(Stored records)
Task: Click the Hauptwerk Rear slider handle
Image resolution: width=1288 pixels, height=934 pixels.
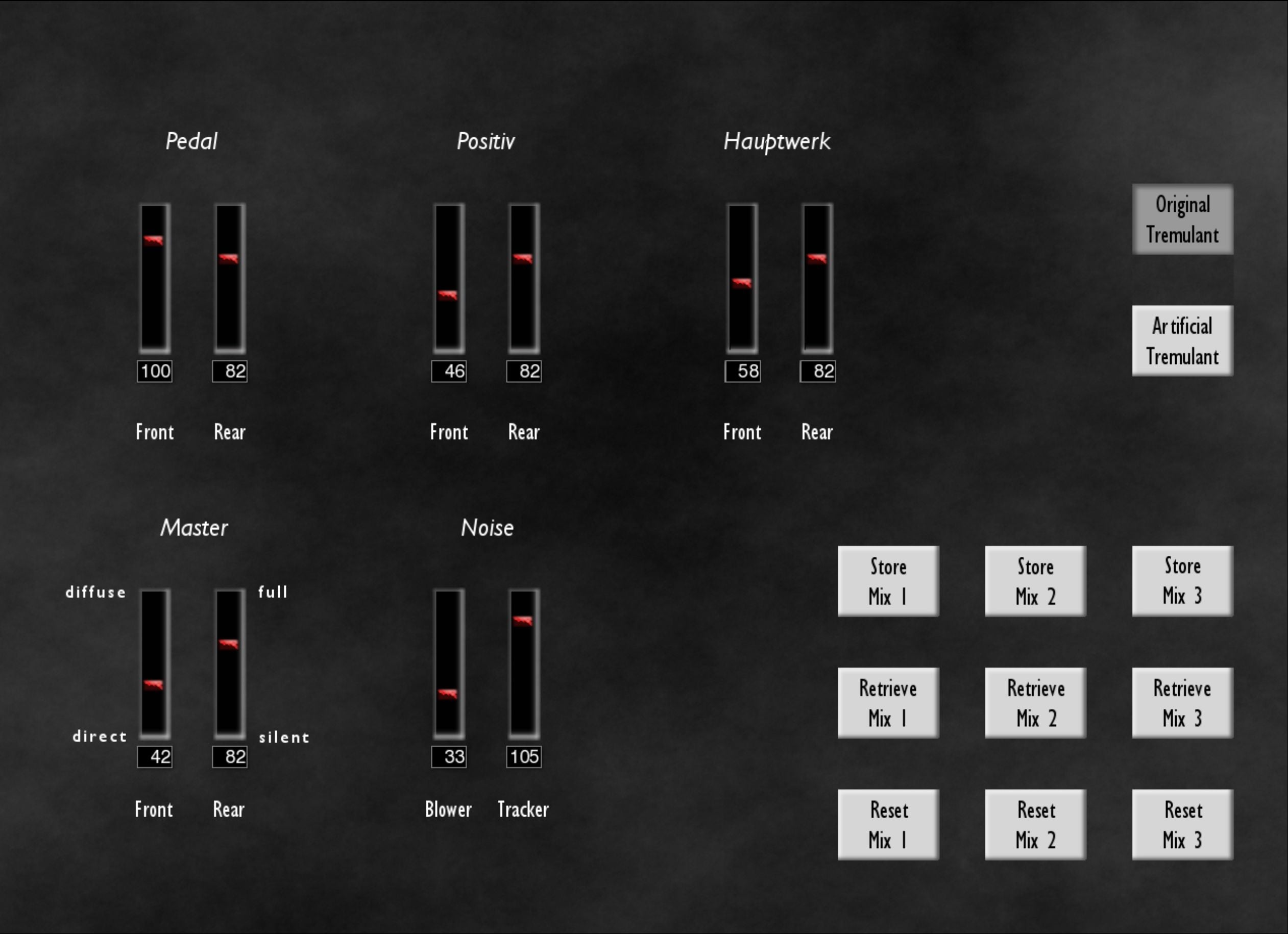Action: pos(817,259)
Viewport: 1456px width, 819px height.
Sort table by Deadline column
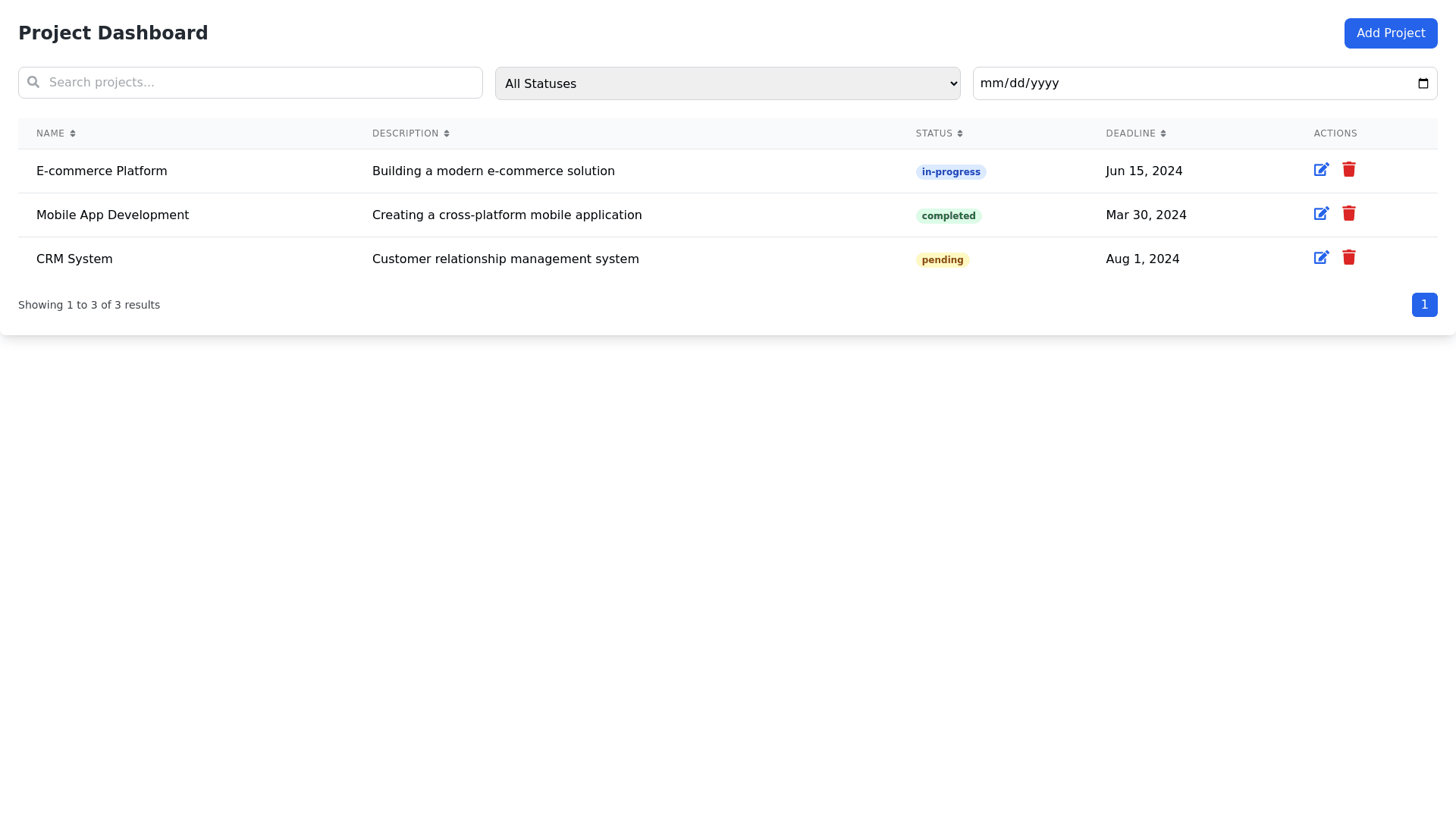click(1135, 133)
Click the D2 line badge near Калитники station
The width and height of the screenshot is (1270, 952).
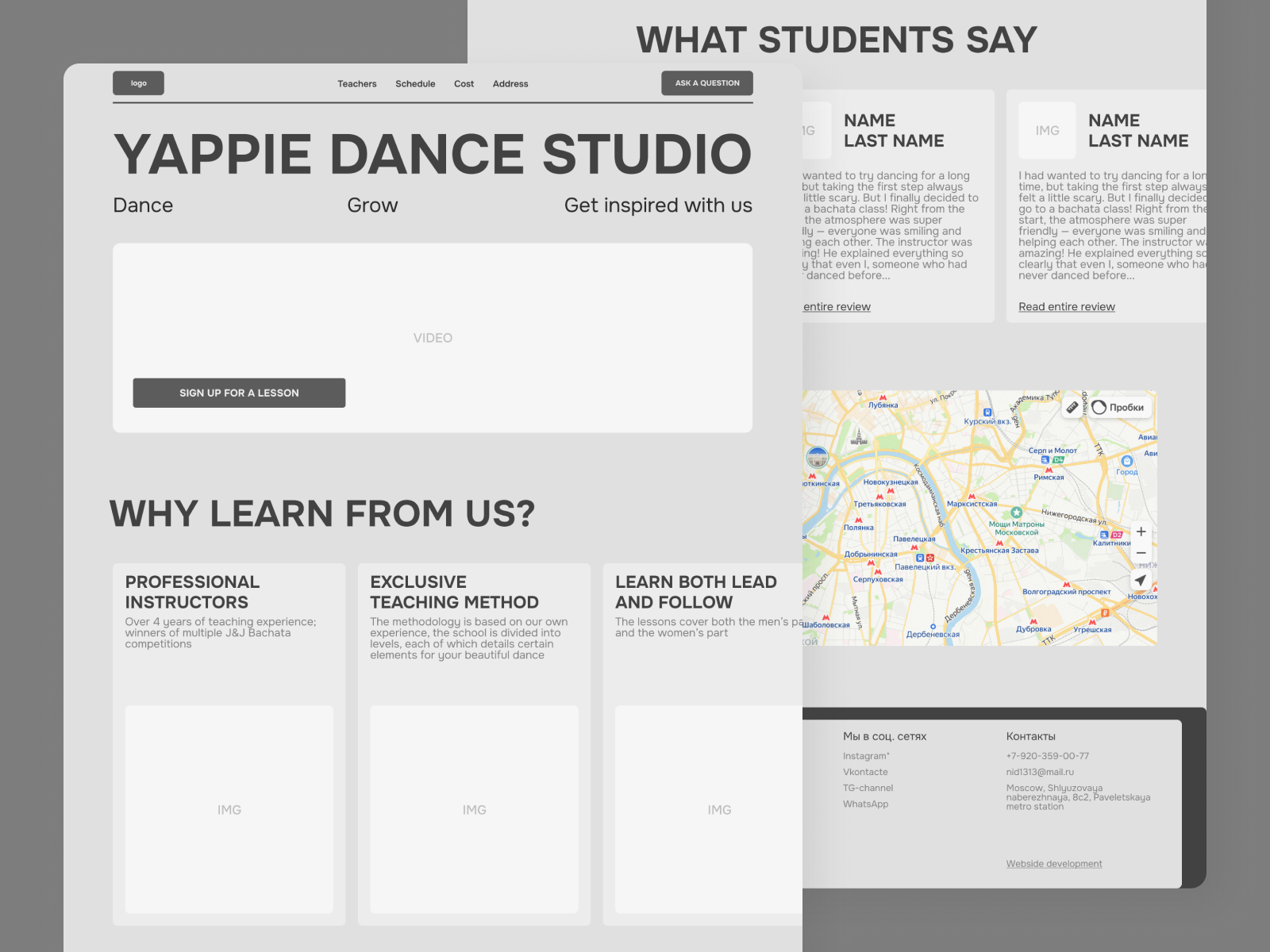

EXERCISE DETAILS:
Word for word, copy out each record; do not include pictures.

SOLUTION:
Task: Click the Hauptwerk Rear slider handle
Image resolution: width=1288 pixels, height=934 pixels.
Action: pos(817,259)
Viewport: 1456px width, 819px height.
Sort table by Deadline column
click(1135, 133)
Click the D2 line badge near Калитники station
The width and height of the screenshot is (1270, 952).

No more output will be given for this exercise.